At the Weizmann Institute of Science, Aviv Shoshany placed millions of engineered viral variants into a petri dish and watched evolution unfold in real time—compressing three years of pandemic change into just a few months. What emerged was a laboratory recreation of one of humanity's most consequential biological stories: the evolutionary path from the original COVID-19 Wuhan strain to the highly contagious omicron variants that came to dominate global infection patterns by late 2021.
The achievement marks a remarkable convergence of scientific foresight and hard-won insight. In August 2021, Prof. Gideon Schreiber published findings from an earlier in vitro evolution experiment identifying a pair of mutations in the coronavirus's binding site that would make the virus exceptionally good at attaching to human respiratory receptors. Three months later, when the omicron variant was first identified in South Africa and sequenced, researchers found the exact same pair of mutations. That moment—seeing the lab's prediction validated in real-world virus—prompted Schreiber to ask a larger question: Could this method reveal not just what mutations might emerge, but how pandemics themselves evolve?
In a new study published in Nature Communications, Schreiber's laboratory at the Weizmann Institute collaborated with Dr. Jiří Zahradník's group at Charles University in Prague to test this possibility. The method was deceptively elegant. The researchers replicated the gene encoding the coronavirus binding site using a deliberately error-prone mechanism, simulating mutation in "fast forward." They then exposed millions of resulting variants to human receptors, keeping only those that still bound successfully—mimicking natural selection at scale. By repeating this cycle of mutation and selection again and again, the team reconstructed the entire arc of viral evolution that unfolded across billions of human infections.
The critical finding emerged when the researchers tested two different evolutionary scenarios. Under strong selection pressure—where only a small number of viruses survive each stage, allowing advantageous mutations to dominate rapidly—something striking happened. "No matter which viral variant we started with, under strong selection pressure a variant remarkably similar to omicron and its sub-variants emerged early on and rapidly took over the entire population," Schreiber said. This trajectory matched precisely what the world actually witnessed during the pandemic, which has not undergone another major shift since omicron became dominant at the end of 2021.
Under weak selection pressure, by contrast, where many viral variants persist simultaneously, the evolution proceeded differently.
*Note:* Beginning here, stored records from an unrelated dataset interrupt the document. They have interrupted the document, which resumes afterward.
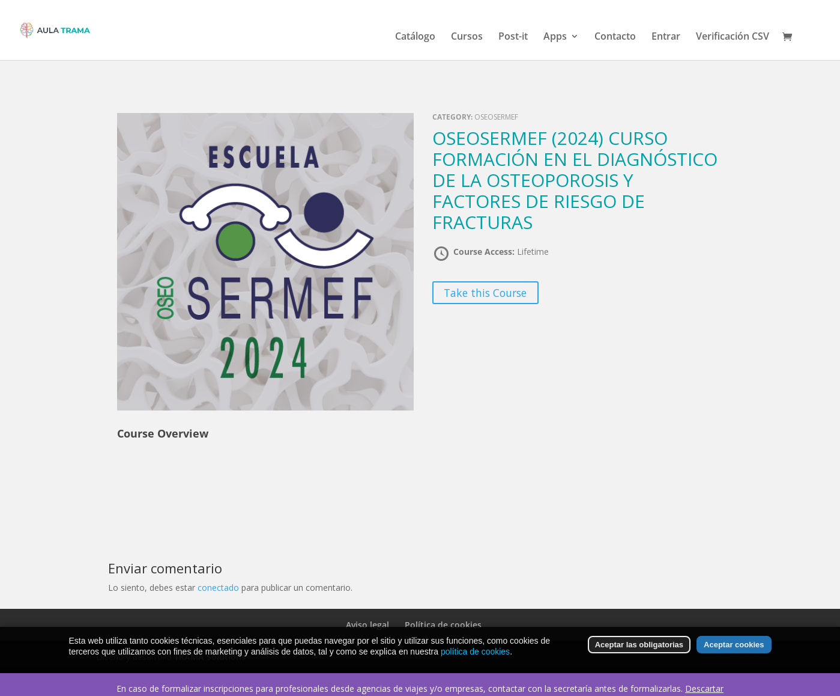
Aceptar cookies (734, 652)
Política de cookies (443, 624)
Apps (555, 37)
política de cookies (475, 659)
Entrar (665, 37)
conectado (218, 587)
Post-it (513, 37)
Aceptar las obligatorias (639, 652)
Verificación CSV (732, 37)
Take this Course (485, 292)
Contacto (615, 37)
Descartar (704, 688)
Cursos (467, 37)
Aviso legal (367, 624)
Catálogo (415, 37)
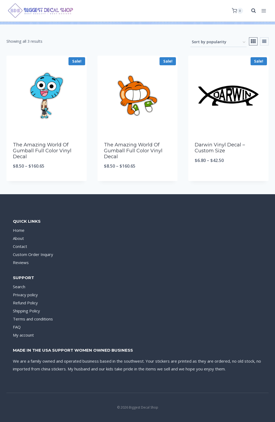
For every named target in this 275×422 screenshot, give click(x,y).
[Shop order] (218, 42)
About (18, 238)
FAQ (17, 327)
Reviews (21, 262)
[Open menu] (264, 10)
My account (23, 335)
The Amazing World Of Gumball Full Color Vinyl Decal (42, 150)
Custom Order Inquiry (33, 254)
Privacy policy (25, 294)
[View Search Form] (251, 10)
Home (18, 230)
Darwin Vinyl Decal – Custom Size (220, 148)
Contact (20, 246)
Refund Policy (25, 302)
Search (19, 286)
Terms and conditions (33, 319)
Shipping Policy (26, 310)
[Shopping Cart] (237, 11)
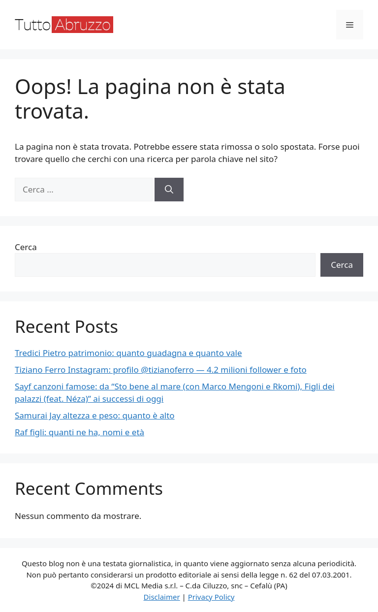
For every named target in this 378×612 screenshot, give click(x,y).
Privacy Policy (211, 597)
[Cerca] (169, 189)
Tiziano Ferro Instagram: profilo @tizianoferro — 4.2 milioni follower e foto (161, 369)
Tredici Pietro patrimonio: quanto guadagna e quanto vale (128, 352)
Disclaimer (162, 597)
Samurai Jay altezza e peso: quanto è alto (95, 415)
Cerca (26, 247)
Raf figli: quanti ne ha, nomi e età (79, 432)
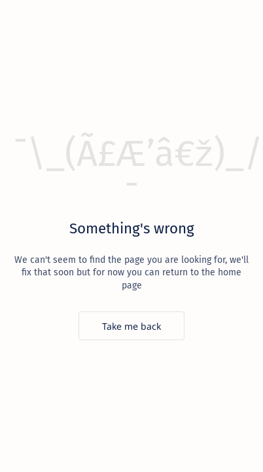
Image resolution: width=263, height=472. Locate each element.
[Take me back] (131, 325)
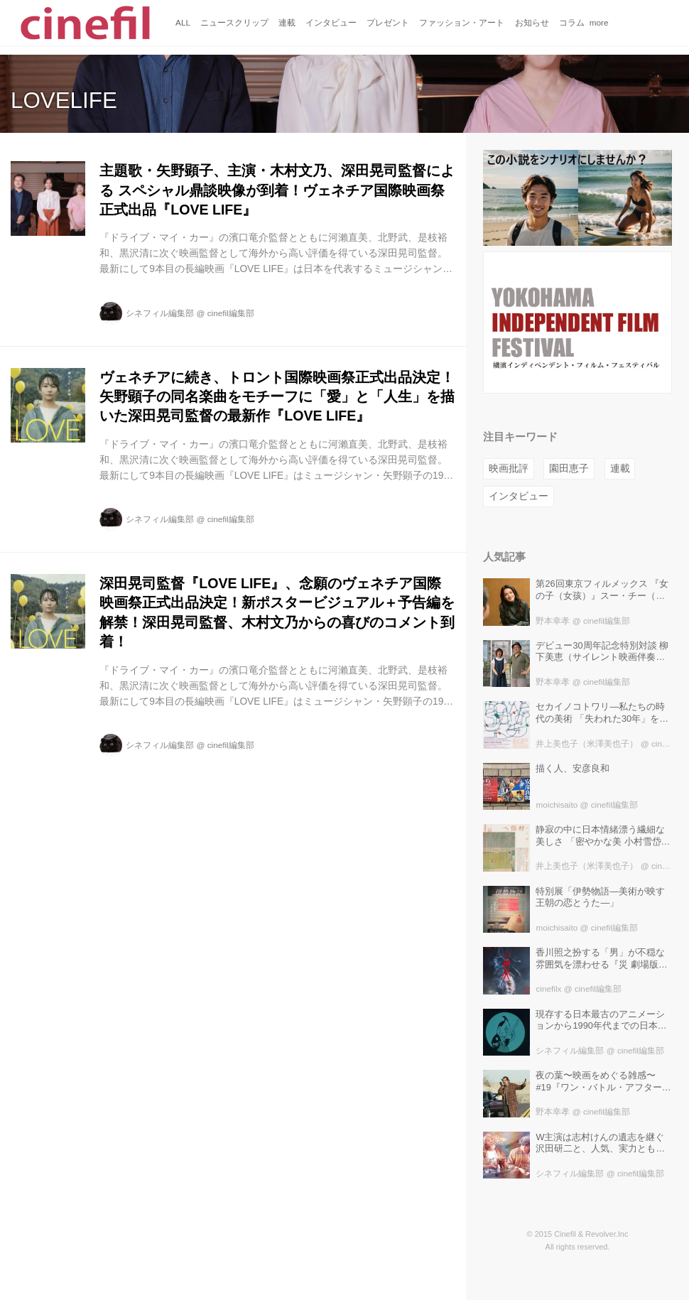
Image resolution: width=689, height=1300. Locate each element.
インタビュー (518, 496)
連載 (620, 468)
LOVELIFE (64, 100)
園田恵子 (569, 468)
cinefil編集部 (230, 313)
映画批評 (508, 468)
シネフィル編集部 (160, 313)
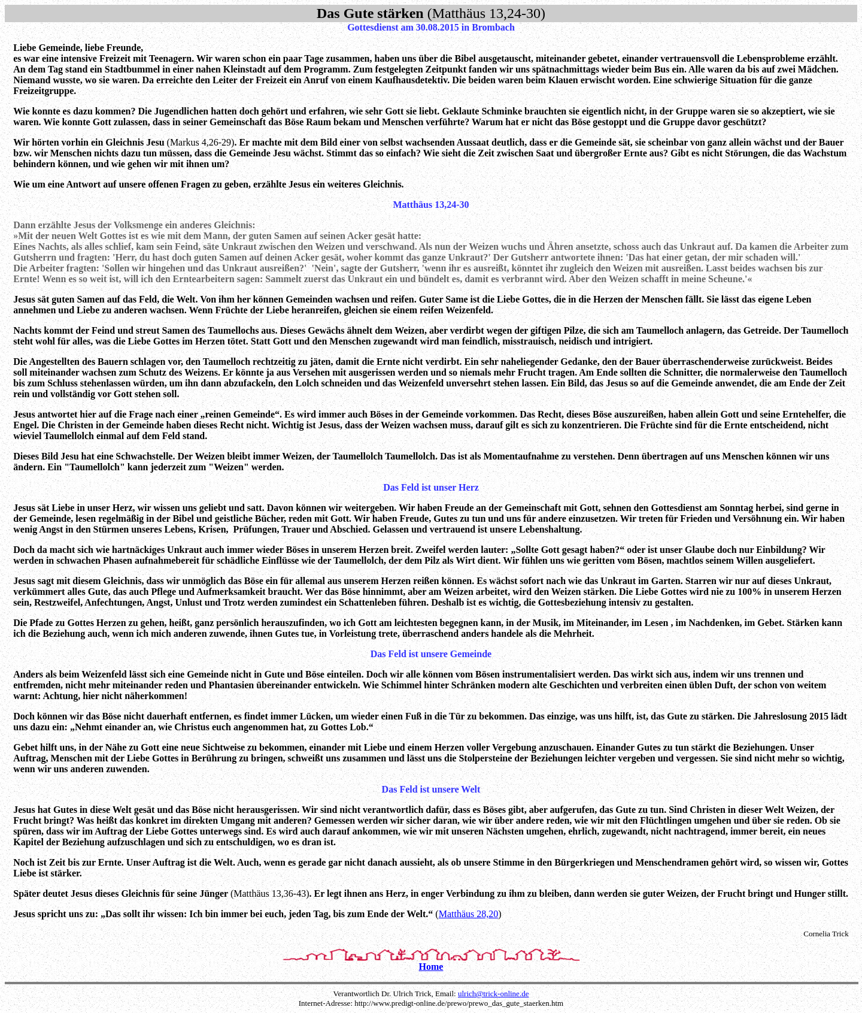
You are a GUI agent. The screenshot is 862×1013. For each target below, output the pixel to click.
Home (431, 966)
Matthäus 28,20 (469, 914)
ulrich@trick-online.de (493, 993)
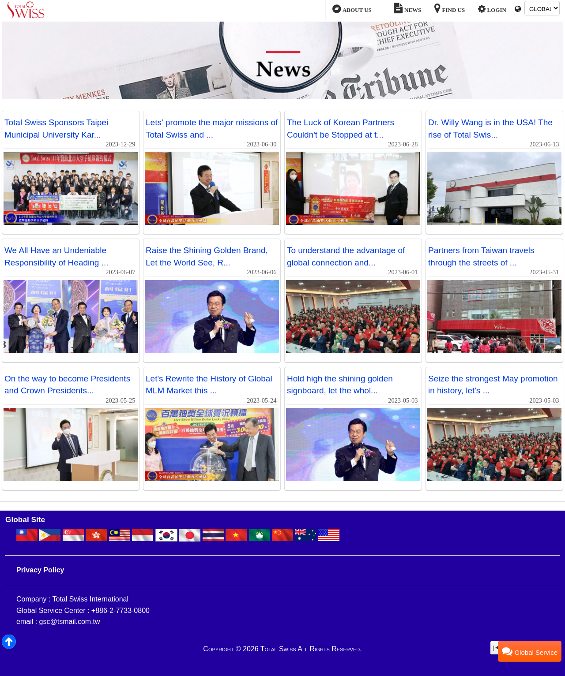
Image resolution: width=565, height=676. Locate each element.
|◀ (496, 648)
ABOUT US (351, 9)
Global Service (529, 651)
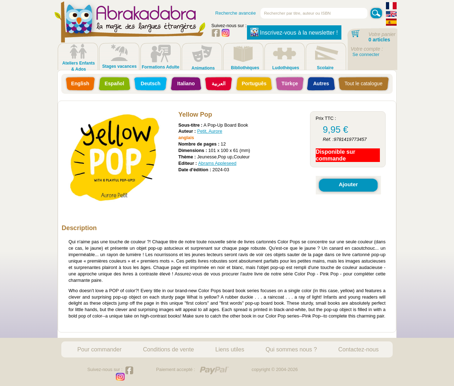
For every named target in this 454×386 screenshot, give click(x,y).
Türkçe (290, 83)
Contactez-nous (358, 349)
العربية (219, 83)
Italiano (186, 83)
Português (254, 83)
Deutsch (151, 83)
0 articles (379, 39)
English (80, 83)
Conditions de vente (168, 349)
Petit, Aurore (209, 131)
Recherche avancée (235, 13)
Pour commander (99, 349)
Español (114, 83)
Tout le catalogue (363, 83)
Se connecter (365, 54)
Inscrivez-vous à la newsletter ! (294, 32)
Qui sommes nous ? (291, 349)
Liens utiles (229, 349)
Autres (321, 83)
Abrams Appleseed (217, 163)
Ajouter (348, 184)
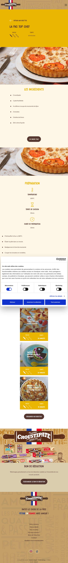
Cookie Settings (42, 560)
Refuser (12, 302)
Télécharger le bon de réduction (34, 481)
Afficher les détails (56, 296)
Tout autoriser (55, 302)
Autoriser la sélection (34, 302)
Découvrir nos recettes (34, 416)
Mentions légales (33, 560)
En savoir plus (34, 139)
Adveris (36, 562)
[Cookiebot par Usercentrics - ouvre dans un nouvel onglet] (57, 259)
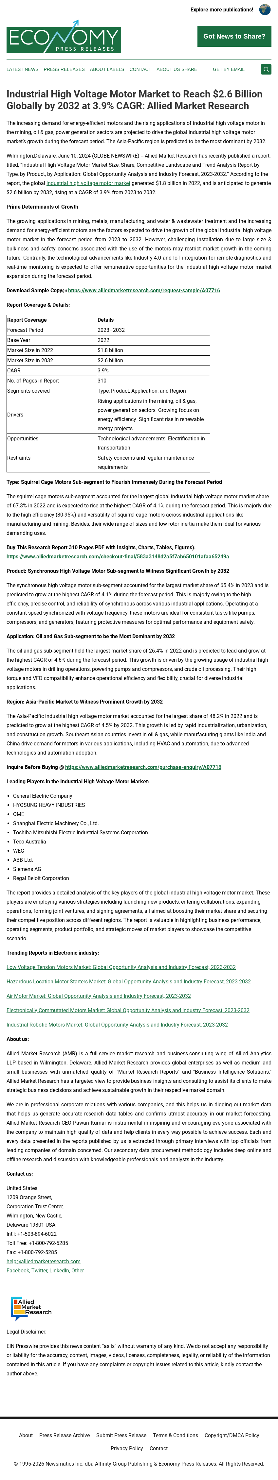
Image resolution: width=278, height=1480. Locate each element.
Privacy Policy (127, 1448)
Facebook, (18, 1270)
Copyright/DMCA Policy (232, 1435)
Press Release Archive (64, 1435)
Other (77, 1270)
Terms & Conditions (175, 1435)
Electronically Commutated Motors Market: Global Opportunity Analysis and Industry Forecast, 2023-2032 (128, 1010)
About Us (168, 69)
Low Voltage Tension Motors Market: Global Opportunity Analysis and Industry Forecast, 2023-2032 (121, 967)
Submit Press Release (121, 1435)
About (26, 1435)
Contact (141, 69)
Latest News (23, 69)
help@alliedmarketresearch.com (44, 1261)
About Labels (107, 69)
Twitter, (39, 1270)
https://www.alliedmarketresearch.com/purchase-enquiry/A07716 (143, 767)
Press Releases (64, 69)
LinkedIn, (59, 1270)
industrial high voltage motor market (88, 183)
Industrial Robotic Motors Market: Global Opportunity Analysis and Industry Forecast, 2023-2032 (117, 1025)
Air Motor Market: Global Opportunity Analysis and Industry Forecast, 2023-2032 (99, 996)
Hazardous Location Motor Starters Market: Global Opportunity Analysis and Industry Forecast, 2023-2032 (129, 981)
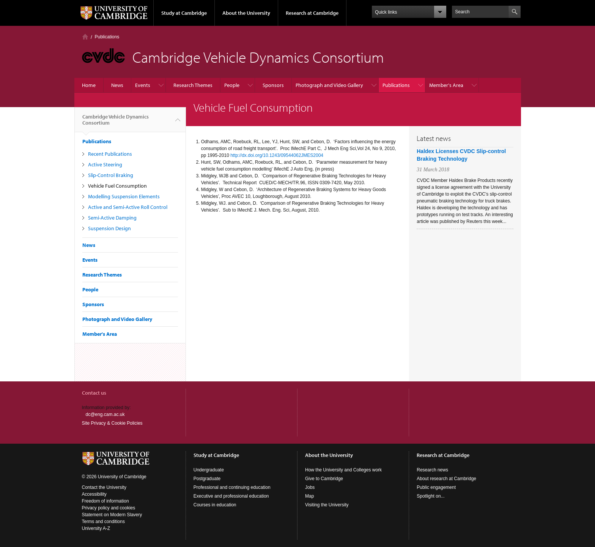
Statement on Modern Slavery (112, 514)
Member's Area (446, 85)
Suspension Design (109, 228)
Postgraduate (207, 478)
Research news (432, 470)
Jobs (310, 487)
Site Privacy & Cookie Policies (112, 423)
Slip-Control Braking (110, 175)
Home (85, 36)
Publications (107, 37)
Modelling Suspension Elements (124, 196)
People (231, 85)
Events (142, 85)
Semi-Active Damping (112, 217)
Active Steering (105, 164)
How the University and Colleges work (343, 470)
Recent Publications (110, 153)
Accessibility (94, 494)
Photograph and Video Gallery (329, 85)
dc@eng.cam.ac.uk (105, 414)
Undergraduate (209, 470)
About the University (246, 12)
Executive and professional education (231, 496)
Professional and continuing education (232, 487)
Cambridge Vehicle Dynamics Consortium (115, 122)
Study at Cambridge (184, 12)
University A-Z (96, 528)
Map (309, 496)
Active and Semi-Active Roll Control (127, 207)
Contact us (94, 392)
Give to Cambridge (324, 478)
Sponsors (273, 85)
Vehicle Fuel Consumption (117, 185)
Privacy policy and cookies (108, 508)
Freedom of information (105, 501)
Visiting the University (327, 504)
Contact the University (104, 487)
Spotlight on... (430, 496)
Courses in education (215, 504)
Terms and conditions (103, 521)
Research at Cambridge (312, 12)
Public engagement (436, 487)
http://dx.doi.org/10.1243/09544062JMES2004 (276, 155)
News (117, 85)
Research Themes (192, 85)
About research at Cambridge (446, 478)
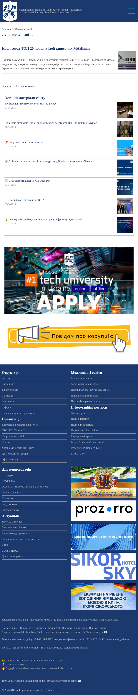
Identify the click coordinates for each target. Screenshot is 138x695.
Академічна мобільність (84, 384)
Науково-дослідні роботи (85, 430)
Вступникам (8, 481)
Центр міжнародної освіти (85, 401)
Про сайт (67, 628)
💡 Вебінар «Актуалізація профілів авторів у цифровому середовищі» (43, 219)
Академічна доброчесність (16, 533)
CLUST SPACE (10, 550)
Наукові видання (80, 418)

This scenario was simulated by researchers in Czechia and revealed how environmental conditions shape viral evolution in fundamentally different ways.
The implications reach far beyond COVID-19. Schreiber notes that "some future pandemics that spill over from animals to humans may follow a similar path—accelerated evolution culminating in the dominance of a viral variant that is highly contagious and specifically adapted to bind to human receptors." When the team subjected the original SARS virus from the early 2000s to the same experimental conditions, variants that bound very efficiently to respiratory tract receptors emerged rapidly, suggesting this evolutionary pattern may be common across coronaviruses.
The work offers something science rarely delivers: the possibility of prediction. By understanding the conditions under which viruses evolve toward higher contagion, researchers may eventually forecast which variants are likely to emerge and when—turning pandemic response from reactive to anticipatory. For now, the test tube has shown us that evolution, given certain conditions, follows surprisingly predictable paths.